You are right about the torpedo. Only drawings found, it needed a third engine.

In ground attack role especially in the eastern front it should have bombed or rocketed or gunned tanks too I suppose
 
You are right about the torpedo. Only drawings found, it needed a third engine.

In ground attack role especially in the eastern front it should have bombed or rocketed or gunned tanks too I suppose


To me, as a plane it should be judged on how it did as designed up to 1941 which is generally favourable. After that it was put on a back burner. expecting great things of the 210, when the 210 wasn't a success the Bf 110 was pushed and stretched to do jobs mainly in the absence of anything better. it isn't being universally "dissed" here, but it was what it was.
 
Faster than hurricane or a stuka.

That's not saying much, the Avro Lancaster had a higher cruise and maximum speed than the Stuka.

It was the first of its kind, a twin engined destroyer with heavy armament and long range.

This is true, it was an excellent and adaptable design built to a flawed requirement. Not surprisingly the Zerstorergruppen didn't last much longer after the BoB and the units were repurposed as night fighters, although the Pulk-Zerstorer (formation breaker) concept of disrupting USAAF bomber formations had merit, the Bf 110 was outclassed by the escort fighters. It is worth mentioning that its continued use, exemplary as it was, was because its intended replacement did not manifest into a good fighting machine. Goring once quipped that his headstone should read "he would have lived longer but for the Me 210!"

Bf 110 survivors:

Europe 270

The Deutsches Technic Museum, Berlin.

Bf 110

RAF Museum, Hendon.

Bf 110 Schnaufer

Australian War Memorial.

Bf 110 Hess

And this engine not mentioned on the page you linked to, the other engine from Hess's Bf 110 is at Scotland's National Museum of Flight at East Fortune.

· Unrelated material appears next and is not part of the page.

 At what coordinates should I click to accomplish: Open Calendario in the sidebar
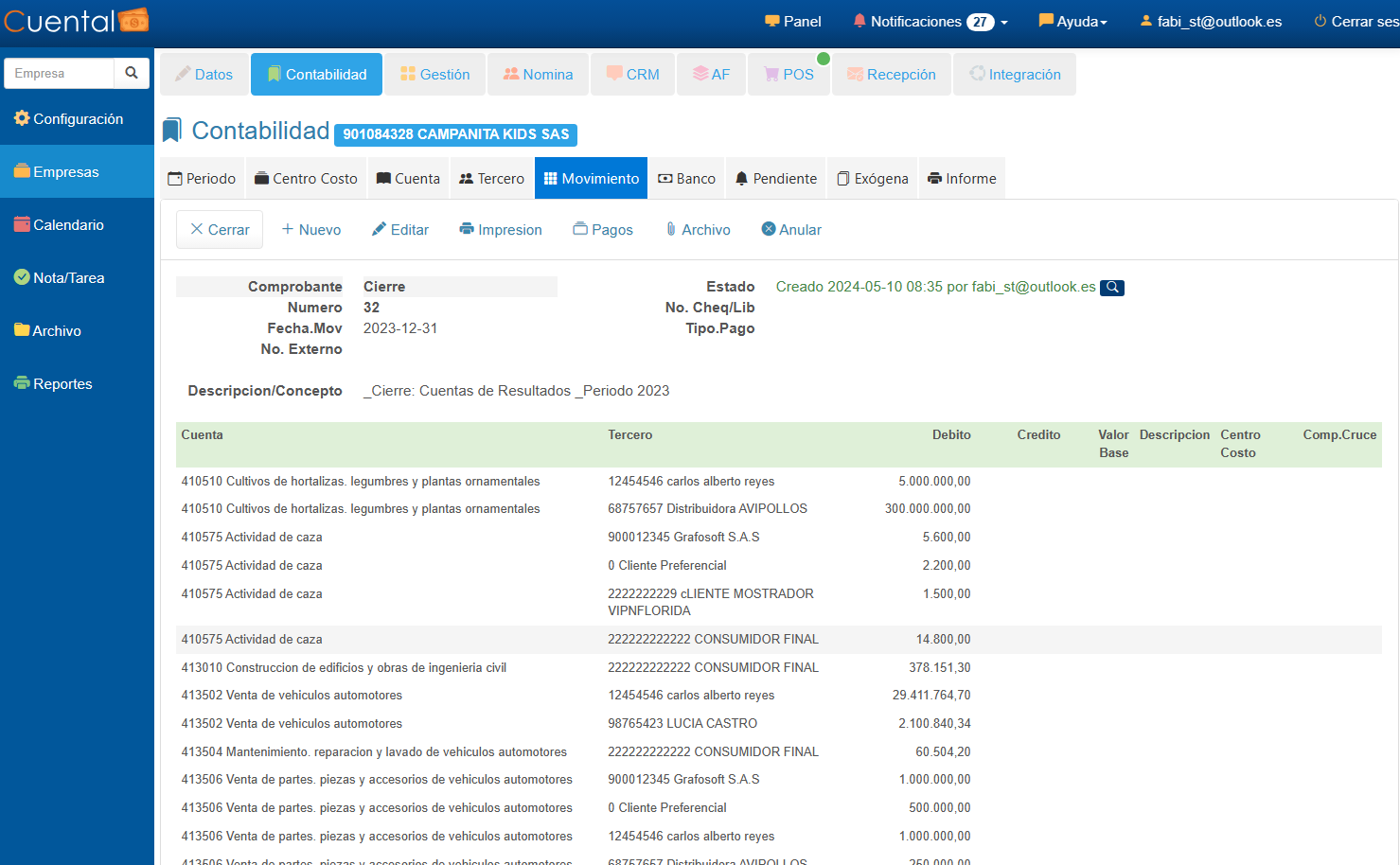click(x=68, y=225)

These are all my own images. Somewhere I have a 35mm print I took of Hess' Bf 110 fuselage at IWM Lambeth, but its hidden itself away somewhere.
 
You are right about the torpedo. Only drawings found, it needed a third engine.

In ground attack role especially in the eastern front it should have bombed or rocketed or gunned tanks too I suppose

It "should have" and you "SUPPOSE"?

Man you make a lot of blanket statements like this without any hard data to back them up, that's not really going to fly around here (not to mention that it's getting tiresome), we don't "suppose" much on this board.

In case you haven't noticed (and it seems you haven't) these fellows are attempting in a nice way to educate you with some fairly definitive data and all you're doing is making stale pronouncements like what you've just said is irrefutable and we can all move on because you've "educated" us on the correct points of history and the matter is closed.

I hate to break it to you but that's not happening.

According to you it seems we've all been duped by Allied propaganda into thinking that rather mediocre equipment of the Allies simply overwhelmed their far superior Nazi counterparts by sheer numbers alone. Sorry, the truth proves otherwise, and so far you've provided absolutely NO proof to the contrary.

In closing, I will adhere to the forums rules re: politics and not even touch upon your lunatic statements vis a vis racism made earlier in the thread.